● EXERCISE
Convert the entry lines below, from the line containing "You are a GUI" through the line containing "[x=197, y=31]", into a JSON list of strings with one string per line. Omit blank lines and leave the pictures out.

● MATERIAL SUPPLIED
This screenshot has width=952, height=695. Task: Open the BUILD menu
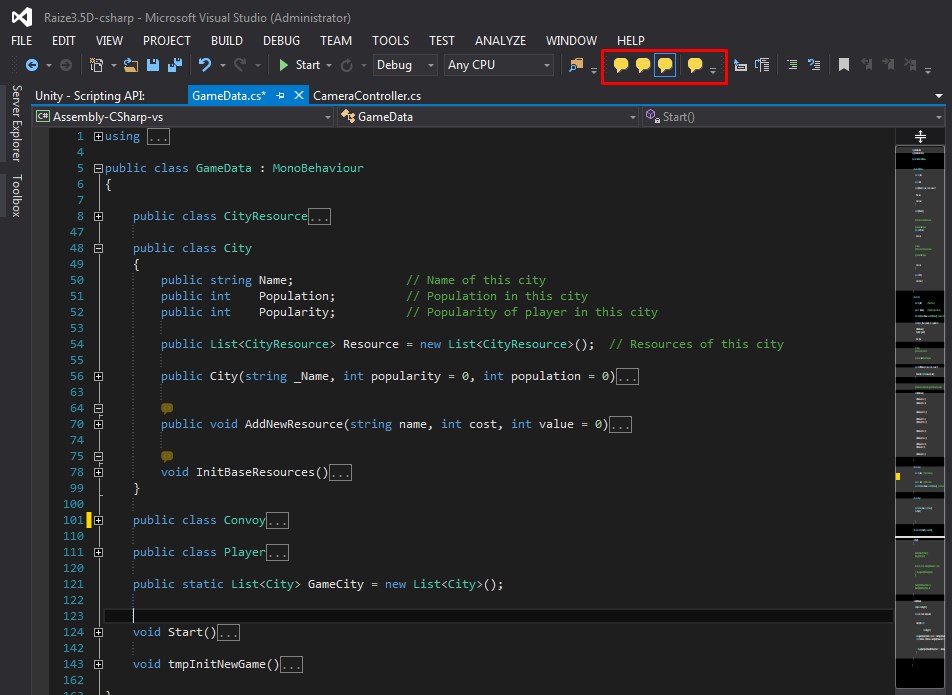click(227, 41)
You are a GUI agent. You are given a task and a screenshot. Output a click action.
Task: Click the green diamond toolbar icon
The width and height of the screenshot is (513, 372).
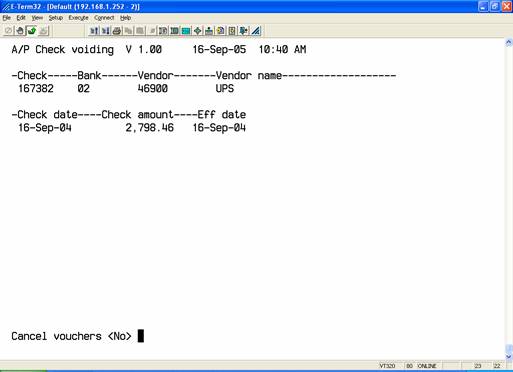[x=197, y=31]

---

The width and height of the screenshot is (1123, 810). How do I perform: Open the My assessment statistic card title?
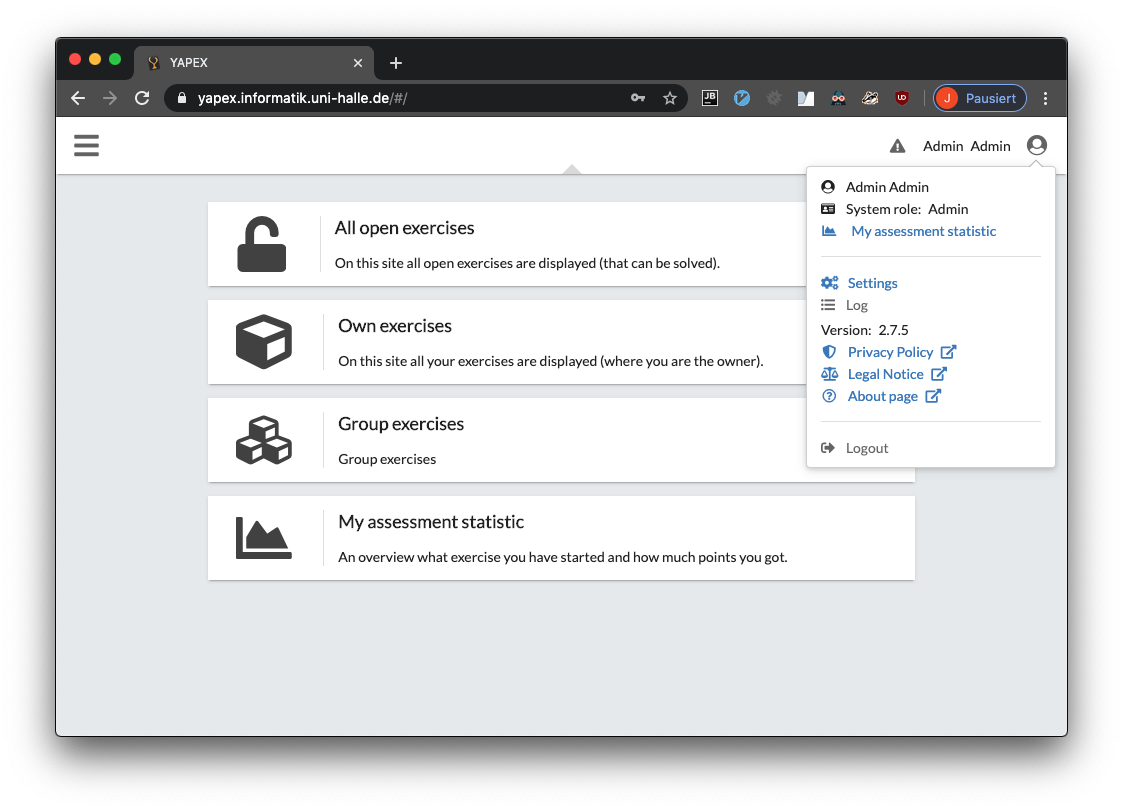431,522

● RESULT BELOW
[
  "You are a GUI agent. You are given a task and a screenshot. Output a click action.",
  "Task: Click the green diamond toolbar icon",
  "The width and height of the screenshot is (513, 372).",
  "[x=197, y=31]"
]